* Aim of the task
Quote every line below exactly as it reads.

* Given data
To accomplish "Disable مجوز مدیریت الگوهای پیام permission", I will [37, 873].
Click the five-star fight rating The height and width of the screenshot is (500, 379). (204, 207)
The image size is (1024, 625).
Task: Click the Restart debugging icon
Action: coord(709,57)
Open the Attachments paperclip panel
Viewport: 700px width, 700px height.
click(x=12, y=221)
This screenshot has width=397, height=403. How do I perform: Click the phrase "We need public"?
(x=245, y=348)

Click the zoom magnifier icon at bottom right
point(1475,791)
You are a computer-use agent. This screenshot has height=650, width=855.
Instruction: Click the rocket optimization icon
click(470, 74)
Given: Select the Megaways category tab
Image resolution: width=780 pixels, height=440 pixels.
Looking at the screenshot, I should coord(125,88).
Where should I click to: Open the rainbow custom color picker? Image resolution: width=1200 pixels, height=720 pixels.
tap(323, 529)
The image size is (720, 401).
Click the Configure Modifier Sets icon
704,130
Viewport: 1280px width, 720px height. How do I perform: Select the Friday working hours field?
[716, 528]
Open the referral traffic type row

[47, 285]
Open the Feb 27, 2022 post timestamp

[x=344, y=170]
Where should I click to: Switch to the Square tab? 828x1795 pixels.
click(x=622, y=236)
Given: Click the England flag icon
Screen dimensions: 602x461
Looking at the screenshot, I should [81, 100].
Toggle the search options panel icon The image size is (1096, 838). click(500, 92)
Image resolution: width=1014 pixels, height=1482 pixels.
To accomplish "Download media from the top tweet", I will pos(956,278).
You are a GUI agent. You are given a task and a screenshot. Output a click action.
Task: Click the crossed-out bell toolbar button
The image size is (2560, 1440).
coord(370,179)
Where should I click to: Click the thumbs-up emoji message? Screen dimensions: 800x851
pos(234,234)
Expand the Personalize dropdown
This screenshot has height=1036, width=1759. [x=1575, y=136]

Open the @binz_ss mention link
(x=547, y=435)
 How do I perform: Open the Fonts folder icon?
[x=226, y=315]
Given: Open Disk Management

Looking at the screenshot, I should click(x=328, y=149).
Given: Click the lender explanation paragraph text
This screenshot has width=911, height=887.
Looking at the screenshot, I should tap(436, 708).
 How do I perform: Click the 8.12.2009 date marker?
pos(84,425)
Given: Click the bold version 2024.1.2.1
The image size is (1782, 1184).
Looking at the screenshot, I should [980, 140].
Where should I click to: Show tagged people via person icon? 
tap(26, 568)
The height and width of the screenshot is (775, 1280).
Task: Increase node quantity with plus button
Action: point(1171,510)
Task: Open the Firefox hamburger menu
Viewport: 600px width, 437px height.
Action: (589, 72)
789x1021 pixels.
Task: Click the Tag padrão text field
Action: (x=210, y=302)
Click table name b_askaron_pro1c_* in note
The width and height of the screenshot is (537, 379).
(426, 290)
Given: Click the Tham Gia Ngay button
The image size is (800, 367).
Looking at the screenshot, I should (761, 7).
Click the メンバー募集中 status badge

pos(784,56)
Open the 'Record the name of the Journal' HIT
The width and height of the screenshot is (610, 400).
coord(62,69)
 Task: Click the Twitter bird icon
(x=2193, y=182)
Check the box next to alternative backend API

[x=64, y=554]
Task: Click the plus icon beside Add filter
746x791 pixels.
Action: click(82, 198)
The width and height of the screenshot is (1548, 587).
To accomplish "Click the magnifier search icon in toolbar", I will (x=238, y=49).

* Task response
To accomplish "Disable مجوز مدیریت الگوهای پیام permission", I will [37, 873].
Click the five-star fight rating The height and width of the screenshot is (500, 379). (204, 207)
The image size is (1024, 625).
Task: Click the Restart debugging icon
Action: coord(709,57)
Open the Attachments paperclip panel
Viewport: 700px width, 700px height.
click(x=12, y=221)
This screenshot has width=397, height=403. How do I perform: Click the phrase "We need public"?
(x=245, y=348)

Click the zoom magnifier icon at bottom right
point(1475,791)
You are a computer-use agent. This screenshot has height=650, width=855.
Instruction: Click the rocket optimization icon
click(470, 74)
Given: Select the Megaways category tab
Image resolution: width=780 pixels, height=440 pixels.
Looking at the screenshot, I should coord(125,88).
Where should I click to: Open the rainbow custom color picker? Image resolution: width=1200 pixels, height=720 pixels.
tap(323, 529)
The image size is (720, 401).
Click the Configure Modifier Sets icon
704,130
Viewport: 1280px width, 720px height. How do I perform: Select the Friday working hours field?
[716, 528]
Open the referral traffic type row

[47, 285]
Open the Feb 27, 2022 post timestamp

[x=344, y=170]
Where should I click to: Switch to the Square tab? 828x1795 pixels.
click(x=622, y=236)
Given: Click the England flag icon
Screen dimensions: 602x461
Looking at the screenshot, I should [81, 100].
Toggle the search options panel icon The image size is (1096, 838). click(500, 92)
Image resolution: width=1014 pixels, height=1482 pixels.
To accomplish "Download media from the top tweet", I will pos(956,278).
You are a GUI agent. You are given a task and a screenshot. Output a click action.
Task: Click the crossed-out bell toolbar button
The image size is (2560, 1440).
coord(370,179)
Where should I click to: Click the thumbs-up emoji message? Screen dimensions: 800x851
pos(234,234)
Expand the Personalize dropdown
This screenshot has height=1036, width=1759. [x=1575, y=136]

Open the @binz_ss mention link
(x=547, y=435)
 How do I perform: Open the Fonts folder icon?
[x=226, y=315]
Given: Open Disk Management

Looking at the screenshot, I should click(x=328, y=149).
Given: Click the lender explanation paragraph text
This screenshot has width=911, height=887.
Looking at the screenshot, I should tap(436, 708).
 How do I perform: Click the 8.12.2009 date marker?
pos(84,425)
Given: Click the bold version 2024.1.2.1
The image size is (1782, 1184).
Looking at the screenshot, I should [980, 140].
Where should I click to: Show tagged people via person icon? 
tap(26, 568)
The height and width of the screenshot is (775, 1280).
Task: Increase node quantity with plus button
Action: point(1171,510)
Task: Open the Firefox hamburger menu
Viewport: 600px width, 437px height.
Action: (589, 72)
789x1021 pixels.
Task: Click the Tag padrão text field
Action: (x=210, y=302)
Click table name b_askaron_pro1c_* in note
The width and height of the screenshot is (537, 379).
(426, 290)
Given: Click the Tham Gia Ngay button
The image size is (800, 367).
Looking at the screenshot, I should (761, 7).
Click the メンバー募集中 status badge

pos(784,56)
Open the 'Record the name of the Journal' HIT
The width and height of the screenshot is (610, 400).
coord(62,69)
 Task: Click the Twitter bird icon
(x=2193, y=182)
Check the box next to alternative backend API

[x=64, y=554]
Task: Click the plus icon beside Add filter
746x791 pixels.
Action: click(82, 198)
The width and height of the screenshot is (1548, 587).
To accomplish "Click the magnifier search icon in toolbar", I will (x=238, y=49).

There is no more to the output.